La funzione paterna attua un annodamento tra legge e desiderio, nominando l’Altro come il luogo di un godimento interdetto. L’interdetto impone l’oggetto come oggetto di desiderio. La nominazione fa buco nel reale del godimento. Interdetto e impossibile si implicano l’un l’altro.
La funzione paterna non può essere ridotta al versante di interdizione, in cui consiste il fatto di designare la madre come la donna del padre o del “moroso” della madre di Marco. L’interdetto deve essere trasmesso da una nominazione che fa buco nel reale. Nominazione che non riguarda soltanto il desiderio della madre, ma anche e soprattutto il desiderio del padre.
Nella lezione del 21 gennaio 1975 del seminario R.S.I.[2], Lacan approssima la funzione del padre a quella del sintomo. Egli parla del “juste mi-Dieu”, che è anche un giusto “mi-dire”, e costituisce la versione del padre, la sua perversione come la sola garanzia della sua funzione di padre come sintomo. Se il sintomo è lettera costituisce una sorta di separazione del soggetto dall’Altro.
Nella versione sintomo, quindi nella père-version, la madre è nominata come oggetto causa di desiderio del “moroso” e non soltanto come oggetto del suo desiderio.
Il “juste mi-Dieu” di cui parla Lacan nella lezione del 1975, ossia “le juste non-dire” è il contrario di enunciare soltanto la legge e indicare l’interdetto relativo al possesso. La rivelazione da parte della madre di Marco di avere un “moroso” la situa come oggetto causa di desiderio e quindi anche come una donna tra altre.
Nello stesso seminario Lacan enuncia che una donna può occupare il posto del sintomo. Sintomo che dice non essere «autrement definissable que comme la façon dont chacun jouit de l’inconscient en tant que l’inconscient le determine»[3]. Ma anche quando il sintomo ha la consistenza del corpo di una donna per i due partner, esso è insufficiente a fare unione. Certo ciascuno gode del suo rapporto con l’inconscio, ma i posti sono dissimmetrici.

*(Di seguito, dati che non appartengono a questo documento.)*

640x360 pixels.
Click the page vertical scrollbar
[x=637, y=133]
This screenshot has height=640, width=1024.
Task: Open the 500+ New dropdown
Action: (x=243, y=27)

Il sintomo è un modo di godere dell’inconscio e supplisce al rapporto sessuale che non c’è, ma Lacan aggiunge un’altra condizione affinché sia veramente un sintomo: crederci.
Bisogna quindi correlare il “giusto mi-dire” della funzione padre a una donna che occupi il posto di oggetto causa del suo desiderio ma anche di sintomo-godimento, in quanto ci crede nell’amore. Non si tratta di un qualunque sintomo, ma del partner come sintomo ridotto al suo punto di inanalizzabile.
È fondamentale quindi che i figli, i bambini, credano alla père-version, che può guidarli nel rapporto tra i sessi.
Fotografia: ©Pascale Simonet – https://www.pascale-simonet.be/
1 Lacan J., Il Seminario, libro XVIII, Di un discorso che non sarebbe del sembiante (1971), a cura di A. Di Ciaccia, Einaudi, Torino 2010, p. 162.
2 Lacan J., Le Seminaire, Livre XXI, R.S.I., lezione del 21 gennaio 1975, inedito.